Exercise. All of the data should be copied exactly, with the pictures left out.

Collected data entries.
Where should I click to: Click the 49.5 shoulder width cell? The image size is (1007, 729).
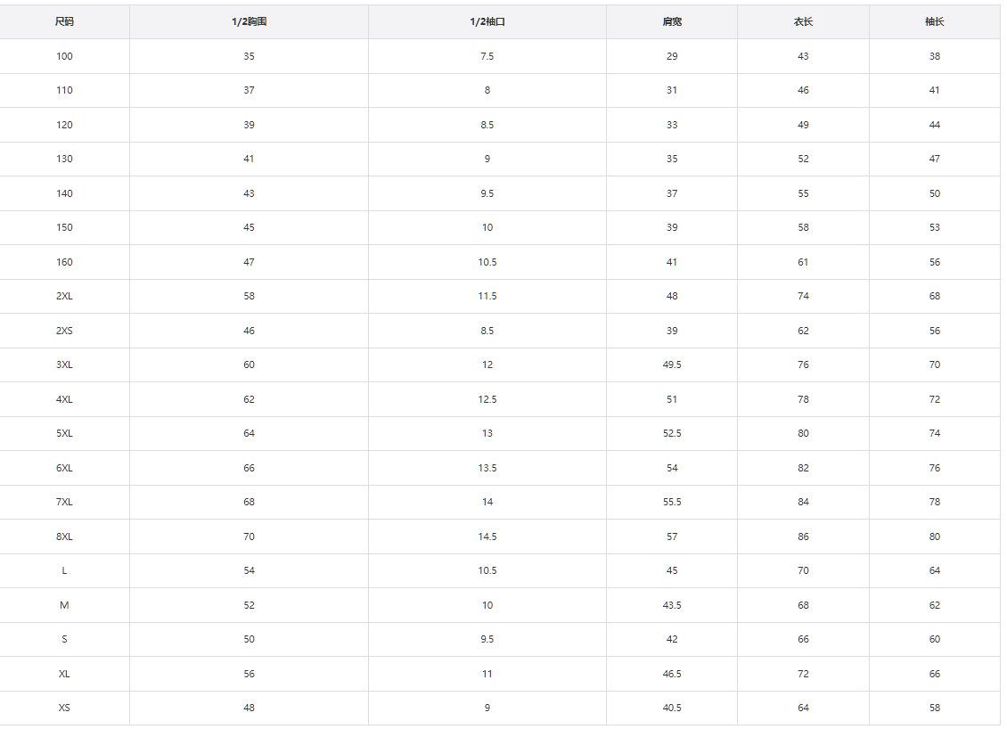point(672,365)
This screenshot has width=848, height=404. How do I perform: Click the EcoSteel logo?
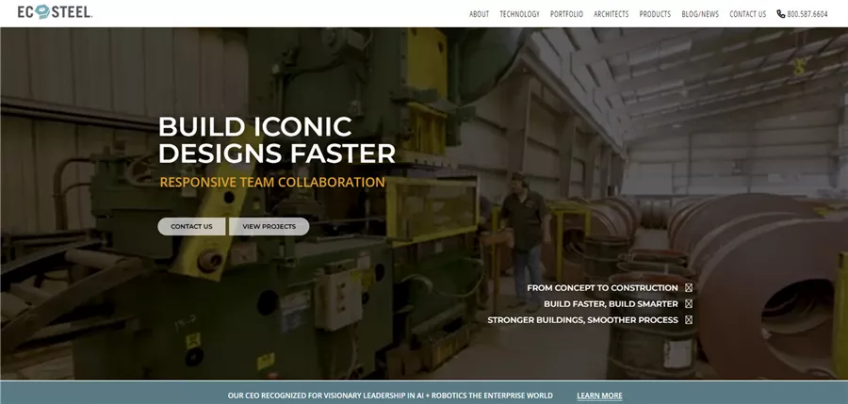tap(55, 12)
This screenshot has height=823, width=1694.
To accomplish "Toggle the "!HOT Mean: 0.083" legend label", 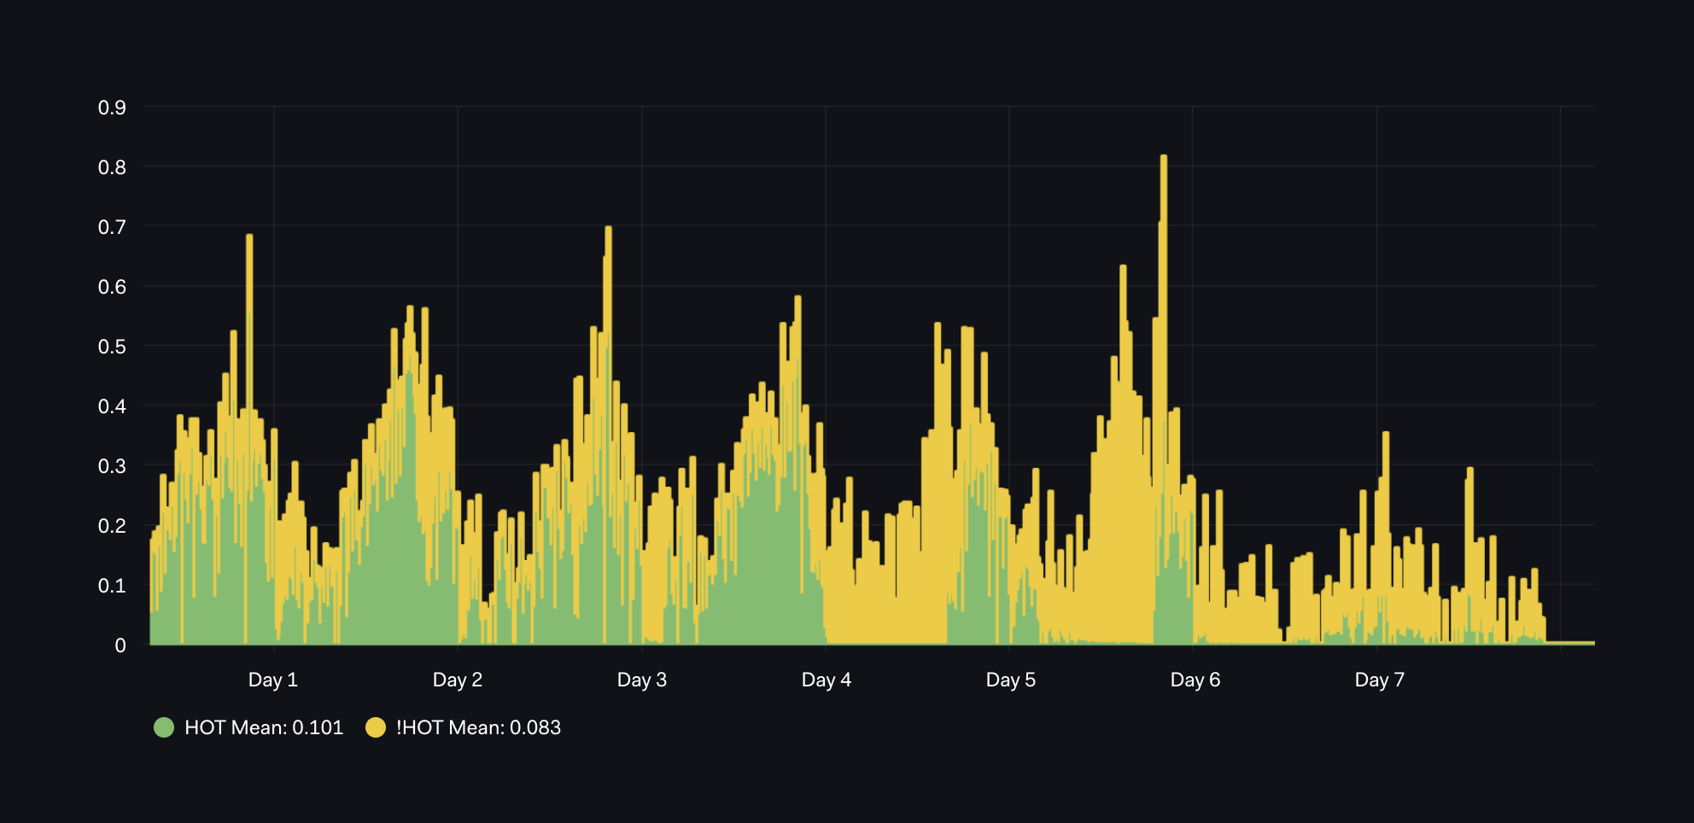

Exercise response.
Where should I click to: Click the 49.5 shoulder width cell? The image size is (1007, 729).
point(672,365)
This screenshot has width=848, height=404. How do I perform: Click the EcoSteel logo?
tap(55, 12)
This screenshot has height=823, width=1694.
To accomplish "Toggle the "!HOT Mean: 0.083" legend label", 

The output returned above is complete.